Breathing is the process that brings oxygen in the air into your lungs and moves oxygen and through your body. Our lungs remove the oxygen and pass it through our bloodstream, where it's carried off to the tissues and organs that allow us to walk, talk, and move. Our lungs also take carbon dioxide from our blood and release it into the air when we breathe out.
The sinuses are hollow spaces in the bones of your head. Small openings connect them to the nasal cavity. The sinuses help to regulate the temperature and humidity of air your breathe in, as well as to lighten the bone structure of the head and to give tone to your voice.
The nasal cavity (nose) is the best entrance for outside air into your respiratory system. The hairs that line the inside wall are part of the air-cleansing system.
Air can also enters through your oral cavity (mouth), especially if you have a mouth-breathing habit or your nasal passages may be temporarily blocked.
The adenoids are overgrown lymph tissue at the top of the throat. When your adenoids interfere with your breathing, they are sometimes removed. The lymph system, consisting of nodes (knots of cells) and connecting vessels, carries fluid throughout the body. This system helps your body resist infection by filtering out foreign matter, including germs, and producing cells (lymphocytes) to fight them.
The tonsils are lymph nodes in the wall of your pharynx. Tonsils are not an important part of the germ-fighting system of the body. If they becomehen infected, they are sometimes removed.
The ribs are bones supporting and protecting your chest cavity. They move a small amount and help the lungs to expand and contract.
The pleura are the two membranes that surround each lobe of your lungs and separate the lungs from your chest wall.

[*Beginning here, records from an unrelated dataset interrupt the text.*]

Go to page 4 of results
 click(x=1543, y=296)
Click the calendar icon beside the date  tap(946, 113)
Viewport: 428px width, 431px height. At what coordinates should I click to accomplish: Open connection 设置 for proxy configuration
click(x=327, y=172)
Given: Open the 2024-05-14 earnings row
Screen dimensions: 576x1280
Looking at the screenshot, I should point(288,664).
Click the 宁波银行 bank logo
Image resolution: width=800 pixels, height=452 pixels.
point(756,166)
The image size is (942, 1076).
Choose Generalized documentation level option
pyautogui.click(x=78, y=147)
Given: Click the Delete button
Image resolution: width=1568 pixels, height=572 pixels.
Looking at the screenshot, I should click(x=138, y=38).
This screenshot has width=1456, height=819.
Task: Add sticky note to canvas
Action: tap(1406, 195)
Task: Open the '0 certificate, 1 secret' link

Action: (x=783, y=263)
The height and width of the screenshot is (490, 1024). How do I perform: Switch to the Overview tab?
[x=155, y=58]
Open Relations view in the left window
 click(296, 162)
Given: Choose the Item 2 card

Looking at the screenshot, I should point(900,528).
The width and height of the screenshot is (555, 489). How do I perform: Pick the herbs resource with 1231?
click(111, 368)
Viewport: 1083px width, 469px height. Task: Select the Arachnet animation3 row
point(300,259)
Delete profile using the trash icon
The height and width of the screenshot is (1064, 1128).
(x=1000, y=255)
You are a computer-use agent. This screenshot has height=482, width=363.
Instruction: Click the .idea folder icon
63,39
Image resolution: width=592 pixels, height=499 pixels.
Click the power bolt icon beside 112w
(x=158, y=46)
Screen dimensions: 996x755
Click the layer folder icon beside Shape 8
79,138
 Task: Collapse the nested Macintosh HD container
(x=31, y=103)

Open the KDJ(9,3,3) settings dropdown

The diaphragm is the strong wall of muscle that separates your chest cavity from your abdominal cavity. By moving downward, it creates suction to draw in air and expand the lungs.
The pharynx (throat) collects incoming air from your nose and passes it downward to your trachea (windpipe).
The epidlottis is a flap of tissue that guards the entrance to your trachea. It closes when anything is swallowed that should go into the esophagus and stomach.
The larynx (voice box) contains your vocal cords. When moving air is breathed in and out, it creates voice sounds.
The esophagus is the passage leading from your mouth and throat to your stomach.
The trachea (windpipe) is the passage leading from your pharynx to the lungs.
The trachea divides into the two main bronchi (tubes), one for each lung. The bronchi, in turn, subdivide further into bronchioles.
The smallest section of the bronchi are called bronchioles , at the end of which are the alveoli (plural of alveolus)
The bronchial tubes are lined with cilia (like very small hairs) that have a wave-like motion. This motion carries mucus (sticky phlegm or liquid) upward and out into the throat, where it is either coughed up or swallowed. The mucus catches and holds much of the dust, germs, and other unwanted matter that has invaded your lungs. Your lungs get rid of the mucus through coughing.
The alveoli are the very small air sacs, they are the destination of air that you breathe in. Capillaries are blood vessels that are imbedded in the walls of the alveoli. Blood passes through the capillaries, brought to them by the pulmonary artery and taken away by the pulmonary vein. While in the capillaries, the blood moves carbon dioxide into the alveoli and takes up oxygen from the air in the alveoli.